**Tarefas**:
1. Segundo o trecho sobre neutralidade de rede, como o conselheiro classifica as plataformas over-the-top (OTT) à luz da Lei Geral de Telecomunicações?
2. Prossiga com o trecho sobre neutralidade de rede a partir do ponto em que ele termina.
══ Trecho do documento ══
Essa consulta deverá procurar maior definição para a neutralidade porque,
segundo Bechara, o tema é tratado de forma conflitante no MCI, sobretudo no
tocante ao tratamento de pacotes no art. 9º do texto. "Eu acho que o artigo é
mal feito e coloca o conceito de isonomia duas ou três vezes com significados
distintos", declara. "O que o artigo traz de importante não é a neutralidade,
mas a quebra." Ele acredita que a visão mais clara sobre neutralidade só
acontecerá a partir da regulamentação, mas que o conceito "nada mais é do que a
ponte entre direito de acesso e o direito à informação".
O conselheiro também diz que, em seu entendimento da Lei Geral de
Telecomunicações (LGT), plataformas over-the-top (OTT) são serviços de valor
adicionado (SVA) e, por isso, a Anatel regula essa camada no que diz respeito ao
acesso às redes. "OTT para mim é SVA, não tenho dúvida nenhuma", afirma. Na
visão dele, o Marco Civil trata de neutralidade de rede apenas com operadoras de
telecomunicações, no direito à rede de acesso. "Sendo OTTs um SVA, isso está
vinculado ao uso das redes de serviço de telecom, cabendo à agência regular os
condicionamentos e a relação entre as duas", define. "Mas relação OTT com OTT
não é com a gente", pontua.
═══
══ Dados armazenados ══
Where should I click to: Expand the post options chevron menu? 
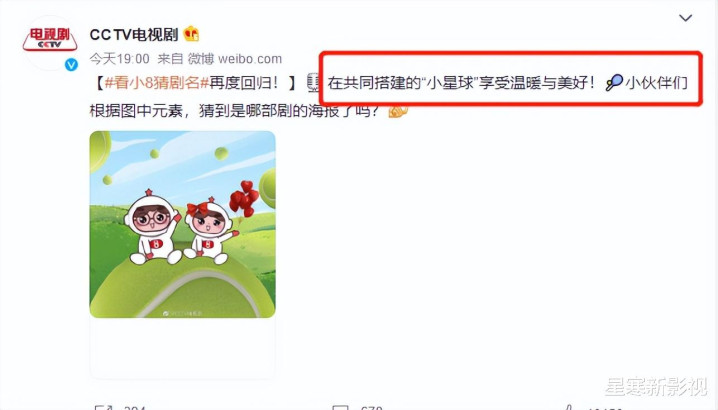pos(685,18)

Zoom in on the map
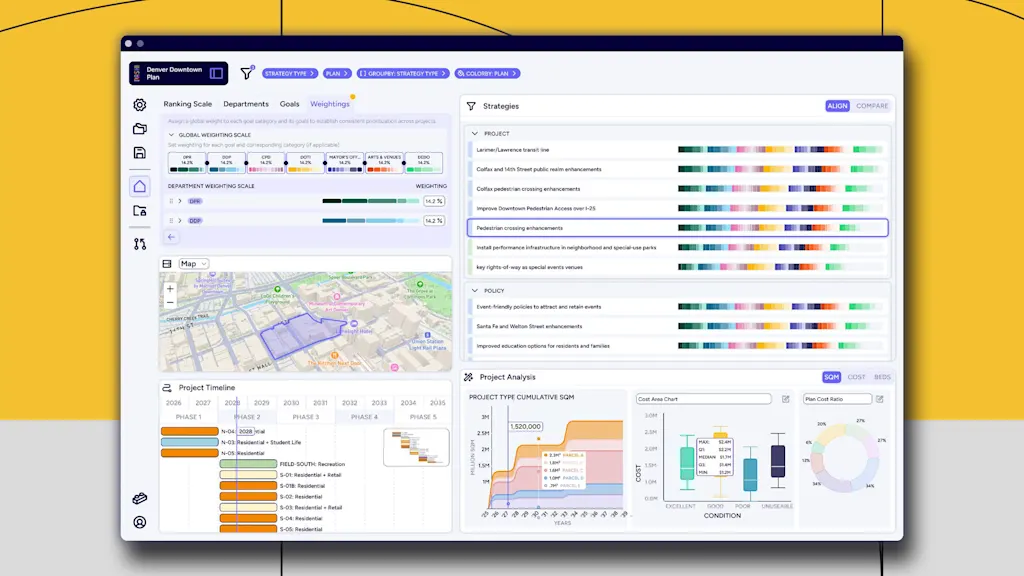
═══
**Respostas**:
1. Como serviços de valor adicionado (SVA).

2.
Por isso, acordos de troca de tráfego, que ele sugere que poderiam ser efetuados
utilizando o sistema de negociação de ofertas no atacado (SNOA) de forma
não-obrigatória, não seriam danosos à neutralidade. "O SNOA poderia ser
efetivamente o modelo a ser implantado para garantir isonomia do direito de
acesso das OTTs às operadoras de telecom", explica. "Se estão dando acesso
privilegiado a concorrente em relação à minha empresa, acho que é obrigação da
Anatel, com a câmara de resolução de conflitos, fazer a mediação." Ele reconhece
que a plataforma ainda tem problemas, mas que está sendo alterada no Plano Geral
de Metas e Competição (PGMC) para ser aperfeiçoada. "Mais cedo ou mais tarde,
ficará estável como a portabilidade."
Móvel
Mesmo tendo essa opinião, Marcelo Bechara considera que o acesso gratuito (zero
rate) promovido pelas operadoras em parceria com provedores OTT, como Facebook,
Twitter e WhatsApp, não fere a neutralidade. "Se o tráfego que eu estiver
acessando (a aplicação) não tiver nenhum tipo de priorização e que não faça
agressão ao MCI, não tem problema. O que está fazendo é não cobrar essa
capacidade dos 5 GB (de franquia), não computa. Indiretamente influencia? Não é
a minha posição, acho que é livre mercado, livre negócio".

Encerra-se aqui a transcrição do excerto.